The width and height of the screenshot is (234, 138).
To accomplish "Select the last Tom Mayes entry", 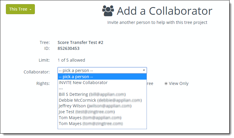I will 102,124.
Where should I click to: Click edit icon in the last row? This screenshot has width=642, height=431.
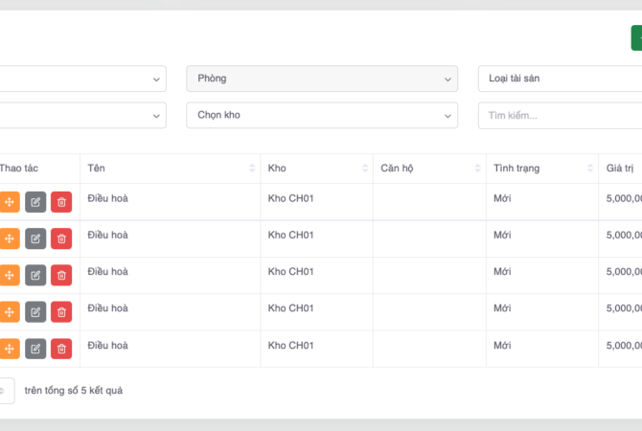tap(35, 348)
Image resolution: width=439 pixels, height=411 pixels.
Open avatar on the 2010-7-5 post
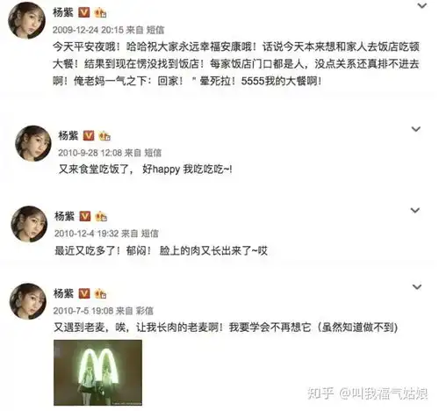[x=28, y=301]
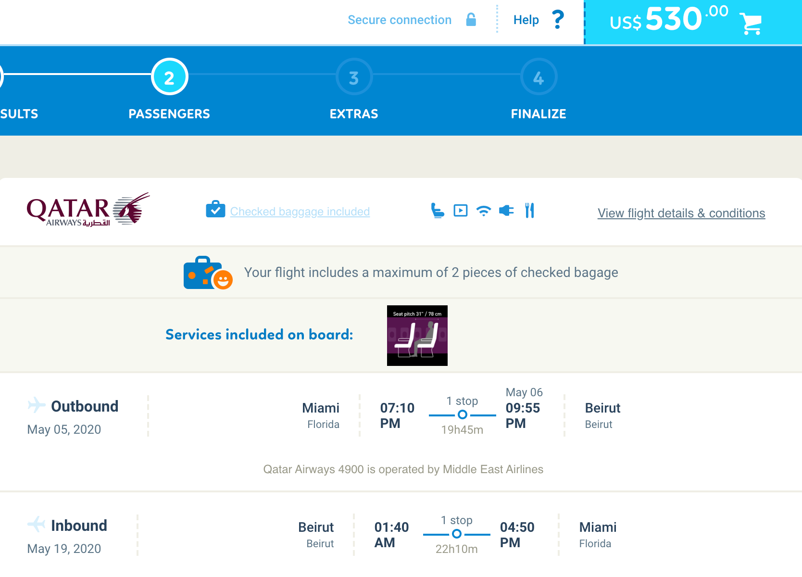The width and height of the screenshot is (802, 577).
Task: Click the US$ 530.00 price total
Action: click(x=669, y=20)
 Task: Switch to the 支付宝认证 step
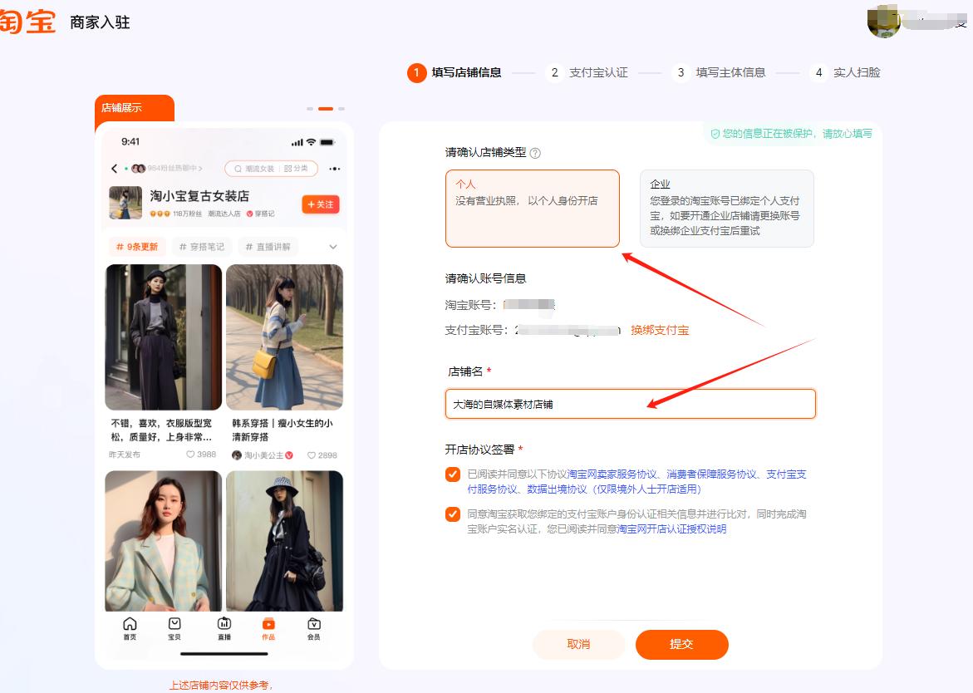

════════════════

* REQUEST *
Copy out the records from the line containing "Image resolution: width=439" through the end of the records, leaving out the pictures.

* EXERCISE SOLUTION *
Image resolution: width=439 pixels, height=411 pixels.
Open avatar on the 2010-7-5 post
[x=28, y=301]
The width and height of the screenshot is (802, 577).
Task: Click the US$ 530.00 price total
Action: click(x=669, y=20)
 Task: Switch to the 支付宝认证 step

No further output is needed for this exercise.